An annual government progress report shows increased private investment in highways and a sharp decline in private investment in the ports sector. Total infrastructure investment for 2011 is estimated to be Mx$674bn, or nearly 5% of the country’s GDP.

Private investment in Mexico’s ports has fallen by nearly 50 percent this year compared to the first six months of the year prior, while private investment in airports fell by 6.2 percent, according to the fifth annual progress report from the government of Mexican President Felipe Calderon.

From January 2010 to June 2010, private investment in the ports sector totalled Mx$1.8 billion (€102 million; $144 million), but that figure fell to Mx$957.7 million in the comparable period of 2011, according to the report. Total public investment in ports increased from Mx$1.6 billion to Mx$1.9 billion in the corresponding period.

The principal ports projects in which private investors have been involved include construction of a biodiesel plant at Puerto Chiapas, and an expansion project at the port of Altamira, as well as various construction projects at Lázaro Cárdenas, Tampico, Coatzacoalcos and Dos Bocas.

Total investment in the ports sector in 2011 is expected to rise to Mx$8 billion.
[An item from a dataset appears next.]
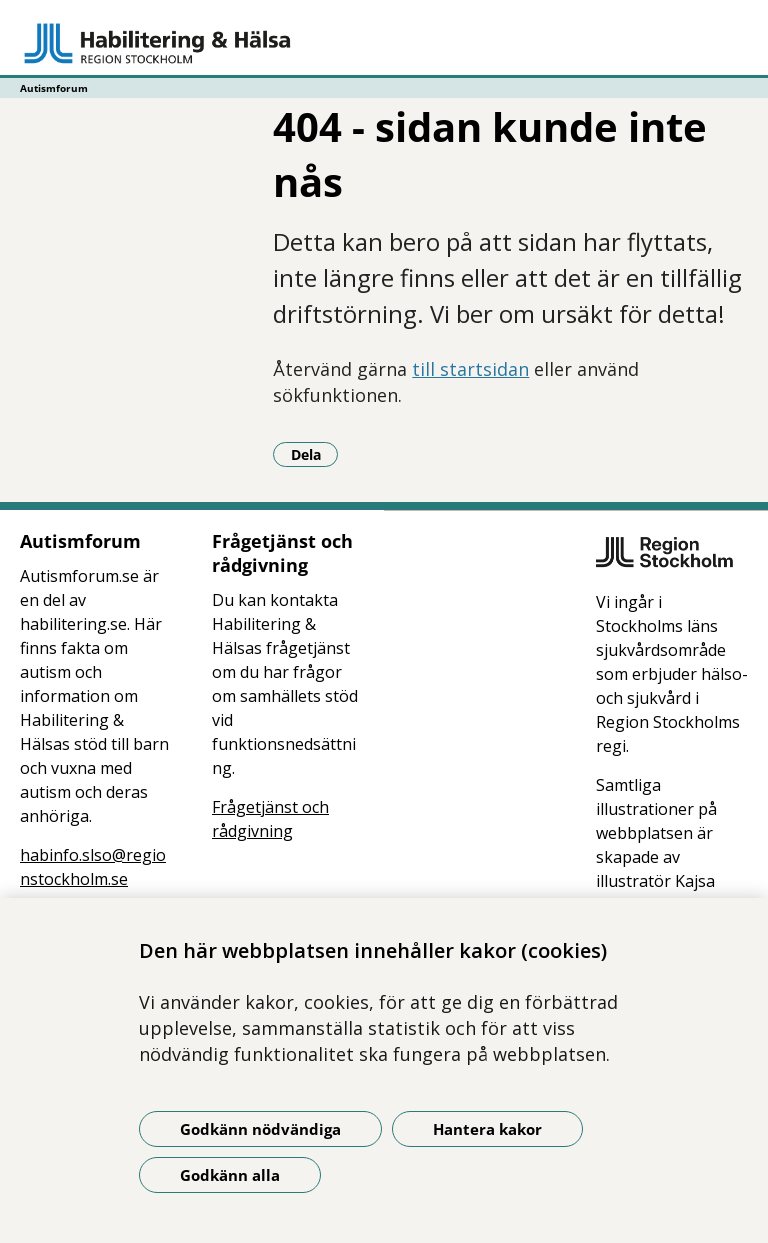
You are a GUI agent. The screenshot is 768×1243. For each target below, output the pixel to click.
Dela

In the airports sector, private investment for the first half of 2011 dropped to Mx$913.5 million, a 6.2 percent decrease from the comparable period in 2010.

While the figures for airports and ports declined, private investment in various transport sectors increased dramatically, according to the report. In the highway sector, the estimated total investment for 2011 is about Mx$79 billion, of which 13.1 percent is expected to come from the private sector. Private investment in highways for the first half of 2011 has totalled about Mx$5.9 billion, a 63.3 percent increase over the year prior.

For 2011, authorised investment for the development of infrastructure across all sectors is Mx$674 billion, which is equivalent to about 4.8 percent of the country’s gross domestic product, according to the report.